**Auszug**
........
Die
Versicherungsbranche wandert im Moment über holprigen Boden.
Die Riester-Rente brachte nicht das erhoffte Geld in die Kassen.
Von über 30 Millionen staatlich Rentenförderberechtigten
haben bisher erst ungefähr 2,5 Millionen die Möglichkeiten
der Rieser-Rente durch den Abschluß entsprechender Verträge
genutzt. Viele wollen diese nun auch wieder rückgängig
machen. Eine schwierige Situation, sollte die private Altersvorsorge
doch in Zeiten der fallenden Aktienkurse und niedrigen Zinsen der
große Renner sein. Wieso sieht es aber in der Branche so schlecht
aus?
Die
schlechte Börsensituation hat die stillen Reserven (Differenz
zwischen dem in der Bilanz ausgewiesenen Buchwert von Kapitalanlagen
und deren tatsächlichen Wert) der Versicherungsunternehmer
seit Januar 2000 um circa 35 Milliarden Euro schrumpfen lassen.
Natürlich sind die stillen Reserven für schlechte Zeiten
gedacht. Aber man sollte sie nicht unter eine bestimmte Grenze sinken
lassen. Fast alle Lebensversicherer schütteten aber im letzten
Jahr mehr an ihre Kunden aus, als sie erwirtschafteten. Wegen der
Angst, Kunden zu verlieren, wurden die Überschüsse nicht
abgesenkt. Und woher kam dieses Geld? Aus den stillen Reserven.
Dies führte dazu, daß 19 deutsche Versicherungsgesellschaften
ein negatives Anlageergebnis vorweisen, neun weitere (meist kleine)
Versicherer gar keine stillen Reserven mehr haben. Wie kam es dazu?
........
**Angezeigte Angaben**
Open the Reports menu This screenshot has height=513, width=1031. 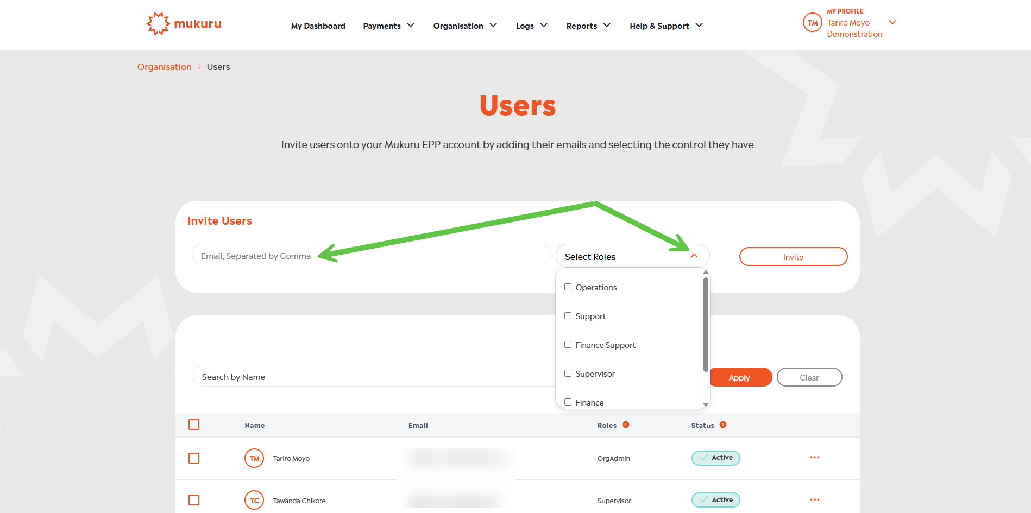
........
**Aufgabe und Vorgaben**
Schreiben Sie den Auszug über die Lage der Versicherungsbranche oben vollständig und unverändert ab.

**Antwort**
Die
Versicherungsbranche wandert im Moment über holprigen Boden.
Die Riester-Rente brachte nicht das erhoffte Geld in die Kassen.
Von über 30 Millionen staatlich Rentenförderberechtigten
haben bisher erst ungefähr 2,5 Millionen die Möglichkeiten
der Rieser-Rente durch den Abschluß entsprechender Verträge
genutzt. Viele wollen diese nun auch wieder rückgängig
machen. Eine schwierige Situation, sollte die private Altersvorsorge
doch in Zeiten der fallenden Aktienkurse und niedrigen Zinsen der
große Renner sein. Wieso sieht es aber in der Branche so schlecht
aus?
Die
schlechte Börsensituation hat die stillen Reserven (Differenz
zwischen dem in der Bilanz ausgewiesenen Buchwert von Kapitalanlagen
und deren tatsächlichen Wert) der Versicherungsunternehmer
seit Januar 2000 um circa 35 Milliarden Euro schrumpfen lassen.
Natürlich sind die stillen Reserven für schlechte Zeiten
gedacht. Aber man sollte sie nicht unter eine bestimmte Grenze sinken
lassen. Fast alle Lebensversicherer schütteten aber im letzten
Jahr mehr an ihre Kunden aus, als sie erwirtschafteten. Wegen der
Angst, Kunden zu verlieren, wurden die Überschüsse nicht
abgesenkt. Und woher kam dieses Geld? Aus den stillen Reserven.
Dies führte dazu, daß 19 deutsche Versicherungsgesellschaften
ein negatives Anlageergebnis vorweisen, neun weitere (meist kleine)
Versicherer gar keine stillen Reserven mehr haben. Wie kam es dazu?